TAREAS PROPUESTAS:
#1 Duplica, sin alterar nada, la parte del texto sobre la divinidad de Cristo que se abre con las palabras que contienen "El lenguaje de" y se cierra con "(Mt. 12, 30).".
#2 Según el texto sobre la divinidad de Cristo, ¿qué le ordena Jesús al mar cuando la tempestad amenaza con hundir la barca?
#3 Escribe la continuación del texto sobre la divinidad de Cristo a partir de su última oración.

FRAGMENTO DADO:
<<<<

El lenguaje de algunas expresiones evangélicas sólo se comprende si se tiene esta perspectiva de la divinidad de Cristo:

"Yo soy la resurrección y la vida" (Jn.11, 25).

"Yo soy la luz del mundo" (Jn.8, 12).

"Yo soy el camino y la verdad y la vida" (Jn. 14, 6).

"El que no recoge conmigo, desparrama" (Mt. 12, 30).

Cuando cura a los enfermos, etc., obra directamente por propia virtud: "Quiero, queda limpio" (Mt. 8,3). Asume también el derecho a perdonar los pecados que es algo que solamente compete a Dios:

"Confía, hijo, tus pecados te son perdonados" (Mt.9,2).

Actúa como Dios cuando la tempestad sacude la barca y amenaza con hundirla y Jesús despierta ordenando al mar: "¡Calla! ¡Cálmate!" (Mc.4,39).

Por último, durante toda su vida Jesús nunca tiene una duda, ni titubea. Pronuncia los juicios más decisivos y comprometidos sobre los problemas humanos más graves sin que nunca su inteligencia acuse el mínimo esfuerzo, sin verse obligado a reflexionar antes de responder, ya que lo que sabe no es en virtud del estudio o del razonamiento.

LA PERSONALIDAD DE CRISTO

Para poder probar si Jesús es o no un impostor o un iluso se puede recurrir en primer lugar a la historia.

El juicio de la historia es plenamente positivo para Jesús. En primer lugar es la única figura histórica que ha hecho que ésta se centre en El, ya que la historia se divide en A.C. o D.C. En segundo lugar, es su doctrina la que ha influenciado definitivamente en la conciencia humana a través de los siglos, por defenderla han sido infinidad de mártires, por su amor millones han dejado todo.

Dejando aparte la historia, podemos analizar la personalidad de Cristo como nos la describen los evangelios. Es impostor el que busca su propio interés, el que engaña al prójimo para alcanzar un fin. Jesús, por el contrario, jamás utilizó su prestigio para obtener ventajas de ninguna clase, su comportamiento siempre fue sincero y leal.

>>>>

Entradas de la colección:

<<<<

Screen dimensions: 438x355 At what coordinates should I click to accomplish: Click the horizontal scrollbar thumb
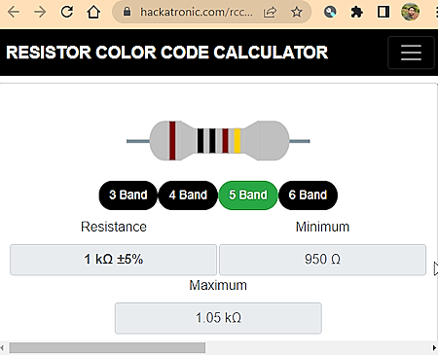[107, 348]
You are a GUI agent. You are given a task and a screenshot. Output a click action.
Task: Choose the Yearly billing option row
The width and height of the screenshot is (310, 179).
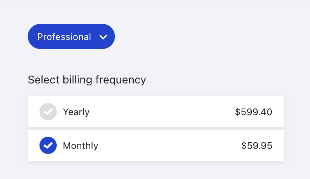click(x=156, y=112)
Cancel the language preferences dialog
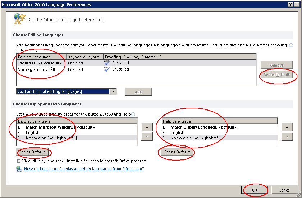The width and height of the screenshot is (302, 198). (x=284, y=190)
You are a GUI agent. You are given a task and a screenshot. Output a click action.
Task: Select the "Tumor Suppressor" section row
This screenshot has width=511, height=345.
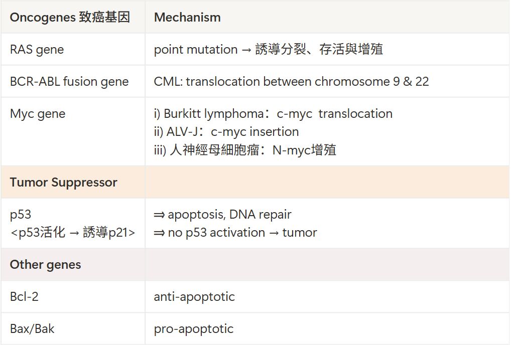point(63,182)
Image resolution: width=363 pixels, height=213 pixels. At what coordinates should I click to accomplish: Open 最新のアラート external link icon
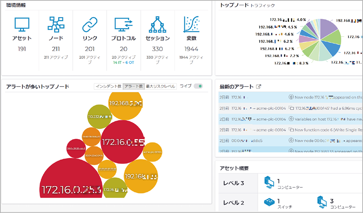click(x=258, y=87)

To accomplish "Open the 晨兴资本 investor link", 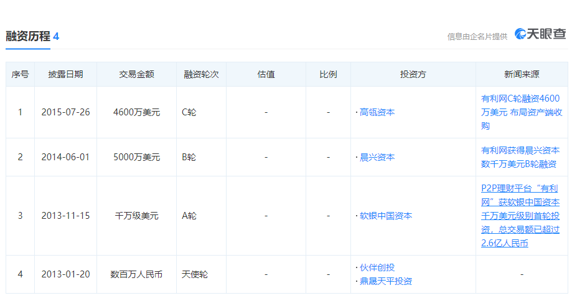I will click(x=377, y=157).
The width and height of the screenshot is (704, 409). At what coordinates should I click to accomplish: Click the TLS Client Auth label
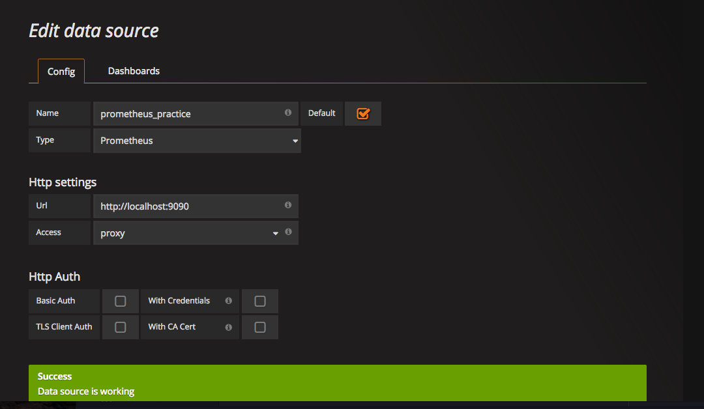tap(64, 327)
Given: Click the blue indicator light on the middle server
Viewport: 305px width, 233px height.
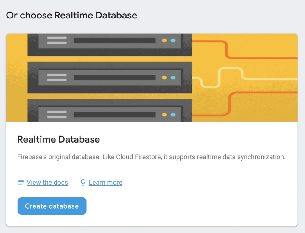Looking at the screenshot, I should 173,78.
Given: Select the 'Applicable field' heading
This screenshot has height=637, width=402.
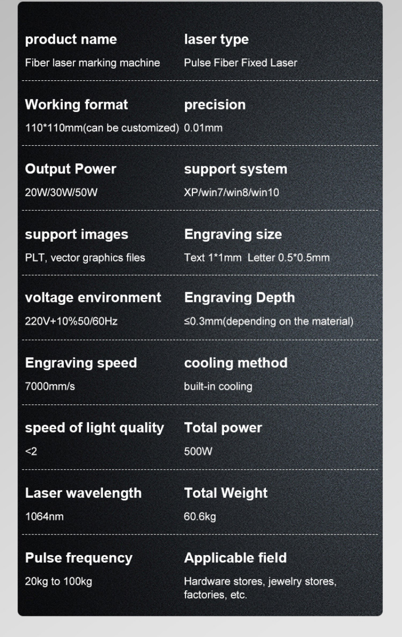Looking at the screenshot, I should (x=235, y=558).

>>>>
<<<<

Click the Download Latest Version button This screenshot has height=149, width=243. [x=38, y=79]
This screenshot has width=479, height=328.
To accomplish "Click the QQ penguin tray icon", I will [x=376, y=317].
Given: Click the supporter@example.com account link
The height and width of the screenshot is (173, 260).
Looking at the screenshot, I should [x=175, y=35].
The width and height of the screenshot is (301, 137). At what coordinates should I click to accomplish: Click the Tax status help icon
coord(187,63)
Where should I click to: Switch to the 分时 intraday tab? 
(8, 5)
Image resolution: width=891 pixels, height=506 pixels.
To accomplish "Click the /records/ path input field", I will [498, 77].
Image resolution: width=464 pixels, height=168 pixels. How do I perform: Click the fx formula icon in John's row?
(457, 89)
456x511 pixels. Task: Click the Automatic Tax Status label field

>>>>

RESPUESTAS POR ÍTEM:
#1
El lenguaje de algunas expresiones evangélicas sólo se comprende si se tiene esta perspectiva de la divinidad de Cristo:

"Yo soy la resurrección y la vida" (Jn.11, 25).

"Yo soy la luz del mundo" (Jn.8, 12).

"Yo soy el camino y la verdad y la vida" (Jn. 14, 6).

"El que no recoge conmigo, desparrama" (Mt. 12, 30).

#2 Le ordena: "¡Calla! ¡Cálmate!"

#3
La santidad de Jesús es un hecho único en la historia; sólo El pudo decir: "¿Quién de vosotros me acusará de pecado con razón?" (Jn. 8,46)

Tampoco Jesús es un iluso, lo prueban su perfecto equilibrio mental y su constitución física, de naturaleza atlética. Jamás sufrió enfermedad alguna, ni crisis nerviosa. Durante su vida pública y su Pasión demostró su fortaleza física, nunca perdió el equilibrio ni la serenidad y siempre fue dueño de sus sentidos.

Jesús siempre fue consciente de tener un fin en la vida, del deber de realizar la misión encomendada por el Padre: salvar al mundo mediante su pasión y muerte. Jesús no lo olvida ni un momento. Varias veces el Evangelio nos narra tentativos para hacerle desistir de su empresa, y cada vez Jesús supera el obstáculo con una afirmación férrea de su voluntad. El último asalto lo recibió Jesús de su misma naturaleza durante el episodio de Getsemaní:

"...y comenzó a sentir terror y abatimiento" (Mc. 14,33)"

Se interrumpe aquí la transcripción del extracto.